▸ **WHAT IS BEING ASKED**
The entries are to be returned exactly as written.

▸ **RECORDS PROVIDED**

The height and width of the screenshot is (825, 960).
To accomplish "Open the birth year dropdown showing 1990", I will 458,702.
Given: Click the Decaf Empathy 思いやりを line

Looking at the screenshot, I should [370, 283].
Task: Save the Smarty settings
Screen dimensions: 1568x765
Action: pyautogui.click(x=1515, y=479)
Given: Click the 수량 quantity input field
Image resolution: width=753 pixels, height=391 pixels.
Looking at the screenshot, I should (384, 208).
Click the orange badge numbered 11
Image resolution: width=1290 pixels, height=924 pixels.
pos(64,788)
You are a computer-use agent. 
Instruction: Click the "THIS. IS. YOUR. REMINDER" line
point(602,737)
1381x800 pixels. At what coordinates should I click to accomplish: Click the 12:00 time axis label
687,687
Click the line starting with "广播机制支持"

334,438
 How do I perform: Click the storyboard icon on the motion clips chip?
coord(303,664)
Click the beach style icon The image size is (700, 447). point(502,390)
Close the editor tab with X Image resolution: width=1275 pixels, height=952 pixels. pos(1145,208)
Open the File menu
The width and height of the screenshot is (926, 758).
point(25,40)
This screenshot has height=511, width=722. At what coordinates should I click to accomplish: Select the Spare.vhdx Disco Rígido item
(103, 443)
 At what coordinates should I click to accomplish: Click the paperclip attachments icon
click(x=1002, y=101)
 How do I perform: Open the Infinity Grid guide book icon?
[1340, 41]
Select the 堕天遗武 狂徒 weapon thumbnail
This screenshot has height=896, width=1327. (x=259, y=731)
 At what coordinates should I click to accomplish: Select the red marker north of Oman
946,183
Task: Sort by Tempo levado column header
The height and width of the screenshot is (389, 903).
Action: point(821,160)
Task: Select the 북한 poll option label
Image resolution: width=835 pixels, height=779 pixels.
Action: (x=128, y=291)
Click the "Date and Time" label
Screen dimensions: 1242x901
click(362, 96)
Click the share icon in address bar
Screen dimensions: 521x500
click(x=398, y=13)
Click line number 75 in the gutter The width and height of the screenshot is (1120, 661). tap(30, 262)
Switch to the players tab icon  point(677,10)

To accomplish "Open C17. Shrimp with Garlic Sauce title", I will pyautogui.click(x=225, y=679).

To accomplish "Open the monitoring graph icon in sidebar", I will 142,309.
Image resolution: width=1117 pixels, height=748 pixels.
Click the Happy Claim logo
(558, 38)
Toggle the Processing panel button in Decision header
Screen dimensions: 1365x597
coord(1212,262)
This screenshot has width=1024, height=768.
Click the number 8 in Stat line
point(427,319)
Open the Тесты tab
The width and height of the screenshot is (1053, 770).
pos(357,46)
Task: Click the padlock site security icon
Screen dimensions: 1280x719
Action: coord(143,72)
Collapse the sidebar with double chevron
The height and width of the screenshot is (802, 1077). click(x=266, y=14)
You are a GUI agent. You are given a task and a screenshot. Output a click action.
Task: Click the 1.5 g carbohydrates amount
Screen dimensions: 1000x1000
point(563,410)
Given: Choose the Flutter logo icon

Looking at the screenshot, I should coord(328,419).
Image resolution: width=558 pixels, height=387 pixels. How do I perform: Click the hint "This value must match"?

▸ **RESPONSE AREA**
The height and width of the screenshot is (825, 960).
To accomplish "Open the birth year dropdown showing 1990", I will 458,702.
Given: Click the Decaf Empathy 思いやりを line

Looking at the screenshot, I should [370, 283].
Task: Save the Smarty settings
Screen dimensions: 1568x765
Action: pyautogui.click(x=1515, y=479)
Given: Click the 수량 quantity input field
Image resolution: width=753 pixels, height=391 pixels.
Looking at the screenshot, I should (384, 208).
Click the orange badge numbered 11
Image resolution: width=1290 pixels, height=924 pixels.
pos(64,788)
You are a computer-use agent. 
Instruction: Click the "THIS. IS. YOUR. REMINDER" line
point(602,737)
1381x800 pixels. At what coordinates should I click to accomplish: Click the 12:00 time axis label
687,687
Click the line starting with "广播机制支持"

334,438
 How do I perform: Click the storyboard icon on the motion clips chip?
coord(303,664)
Click the beach style icon The image size is (700, 447). point(502,390)
Close the editor tab with X Image resolution: width=1275 pixels, height=952 pixels. pos(1145,208)
Open the File menu
The width and height of the screenshot is (926, 758).
point(25,40)
This screenshot has height=511, width=722. At what coordinates should I click to accomplish: Select the Spare.vhdx Disco Rígido item
(103, 443)
 At what coordinates should I click to accomplish: Click the paperclip attachments icon
click(x=1002, y=101)
 How do I perform: Open the Infinity Grid guide book icon?
[1340, 41]
Select the 堕天遗武 狂徒 weapon thumbnail
This screenshot has height=896, width=1327. (x=259, y=731)
 At what coordinates should I click to accomplish: Select the red marker north of Oman
946,183
Task: Sort by Tempo levado column header
The height and width of the screenshot is (389, 903).
Action: point(821,160)
Task: Select the 북한 poll option label
Image resolution: width=835 pixels, height=779 pixels.
Action: (x=128, y=291)
Click the "Date and Time" label
Screen dimensions: 1242x901
click(362, 96)
Click the share icon in address bar
Screen dimensions: 521x500
click(x=398, y=13)
Click line number 75 in the gutter The width and height of the screenshot is (1120, 661). tap(30, 262)
Switch to the players tab icon  point(677,10)

To accomplish "Open C17. Shrimp with Garlic Sauce title", I will pyautogui.click(x=225, y=679).

To accomplish "Open the monitoring graph icon in sidebar", I will 142,309.
Image resolution: width=1117 pixels, height=748 pixels.
Click the Happy Claim logo
(558, 38)
Toggle the Processing panel button in Decision header
Screen dimensions: 1365x597
coord(1212,262)
This screenshot has width=1024, height=768.
Click the number 8 in Stat line
point(427,319)
Open the Тесты tab
The width and height of the screenshot is (1053, 770).
pos(357,46)
Task: Click the padlock site security icon
Screen dimensions: 1280x719
Action: coord(143,72)
Collapse the sidebar with double chevron
The height and width of the screenshot is (802, 1077). click(x=266, y=14)
You are a GUI agent. You are given a task and a screenshot. Output a click action.
Task: Click the 1.5 g carbohydrates amount
Screen dimensions: 1000x1000
point(563,410)
Given: Choose the Flutter logo icon

Looking at the screenshot, I should coord(328,419).
Image resolution: width=558 pixels, height=387 pixels. How do I perform: Click the hint "This value must match"?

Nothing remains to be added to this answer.